■ **EXERCISE DETAILS**: Transcribe the material verbatim, starting at its first line and stopping once the line containing "trade@everwith.co.uk (772, 2552)" has been given; no picture should appear.

■ **STUDY MATERIAL**:
####################
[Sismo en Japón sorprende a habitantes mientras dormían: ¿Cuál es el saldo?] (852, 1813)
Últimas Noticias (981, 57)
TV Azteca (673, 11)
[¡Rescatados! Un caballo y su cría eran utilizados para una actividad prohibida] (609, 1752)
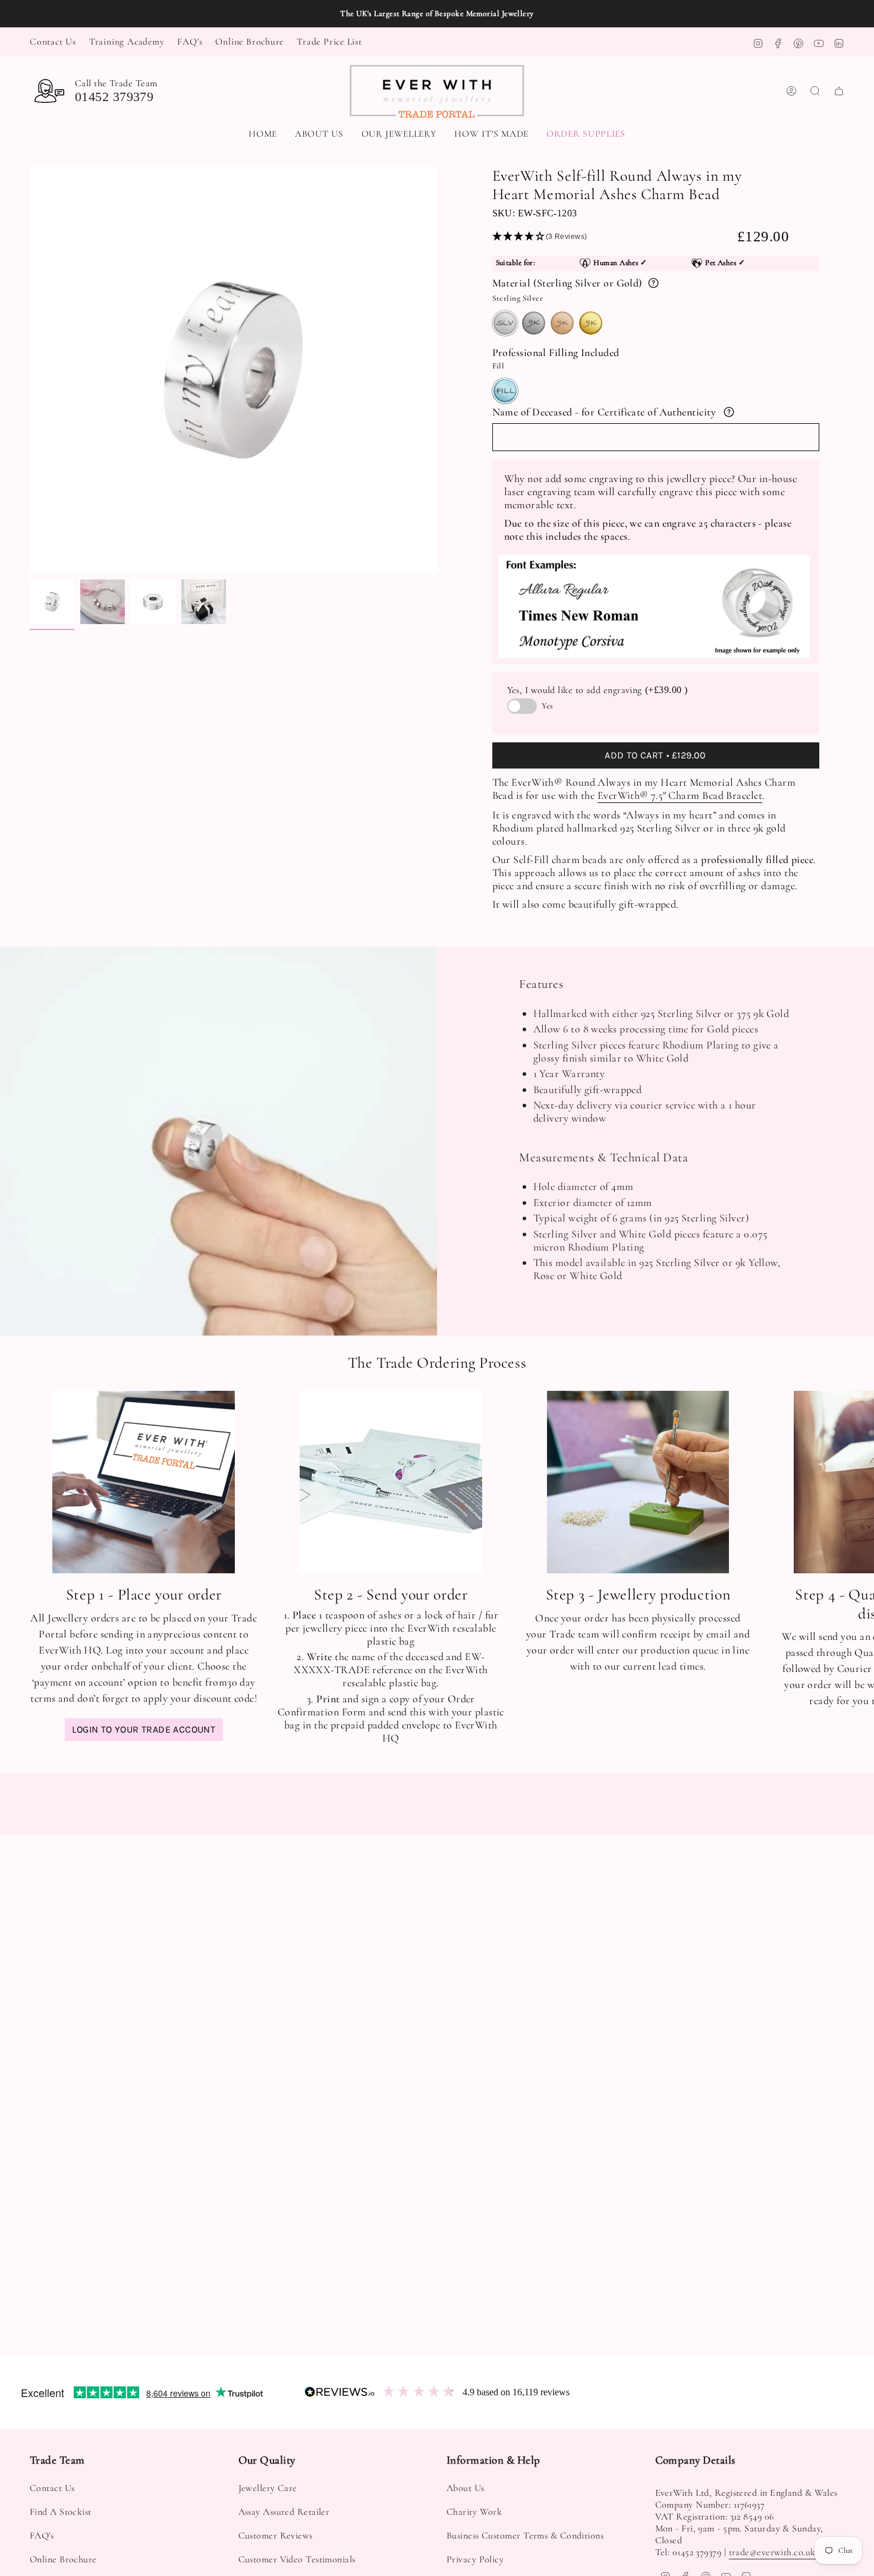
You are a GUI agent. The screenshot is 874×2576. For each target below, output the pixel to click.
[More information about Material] (653, 283)
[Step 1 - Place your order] (143, 1482)
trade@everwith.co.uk (772, 2552)
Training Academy (127, 42)
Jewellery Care (267, 2488)
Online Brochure (249, 42)
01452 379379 (114, 96)
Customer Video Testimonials (297, 2559)
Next (856, 1482)
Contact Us (53, 42)
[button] (399, 134)
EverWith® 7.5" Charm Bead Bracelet (680, 795)
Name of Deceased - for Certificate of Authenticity (604, 411)
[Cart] (839, 91)
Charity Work (474, 2512)
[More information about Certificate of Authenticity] (729, 412)
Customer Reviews (275, 2536)
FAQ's (189, 42)
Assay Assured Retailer (284, 2512)
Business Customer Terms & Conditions (525, 2536)
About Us (466, 2488)
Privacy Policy (475, 2559)
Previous (30, 370)
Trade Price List (329, 42)
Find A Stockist (61, 2512)
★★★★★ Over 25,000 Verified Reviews (437, 13)
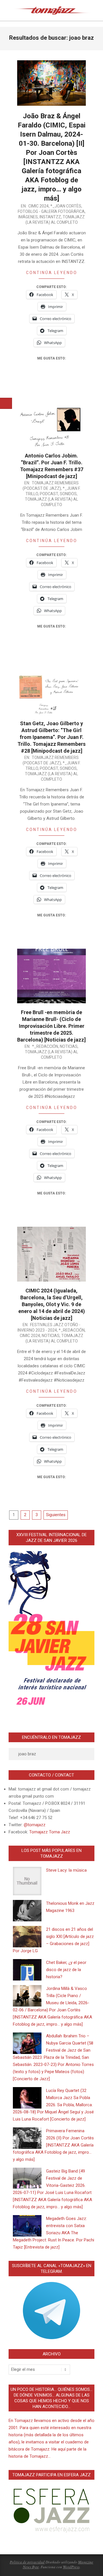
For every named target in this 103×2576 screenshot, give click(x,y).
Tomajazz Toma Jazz (49, 1831)
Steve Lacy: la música (66, 1870)
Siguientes (56, 1514)
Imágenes (28, 217)
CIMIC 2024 (38, 206)
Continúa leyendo (51, 272)
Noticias (69, 1046)
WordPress (71, 2566)
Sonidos (68, 493)
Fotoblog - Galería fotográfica (51, 211)
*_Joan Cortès (65, 206)
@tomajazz (34, 1824)
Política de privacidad (27, 2562)
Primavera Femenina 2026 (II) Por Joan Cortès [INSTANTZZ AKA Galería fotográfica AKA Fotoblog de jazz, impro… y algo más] (53, 2145)
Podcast (49, 493)
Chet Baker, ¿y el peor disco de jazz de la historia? (66, 1969)
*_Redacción (45, 1046)
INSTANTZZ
####################
■ **OUTPUT FOR THIS EXERCISE**:
[Sismo en Japón sorprende a habitantes mientras dormían: ¿Cuál es el saldo?] (852, 1813)
Últimas Noticias (981, 57)
TV Azteca (673, 11)
[¡Rescatados! Un caballo y su cría eran utilizados para una actividad prohibida] (609, 1752)
You are a GUI agent. The screenshot is 874×2576. For each target below, output the pixel to click.
[More information about Material] (653, 283)
[Step 1 - Place your order] (143, 1482)
trade@everwith.co.uk (772, 2552)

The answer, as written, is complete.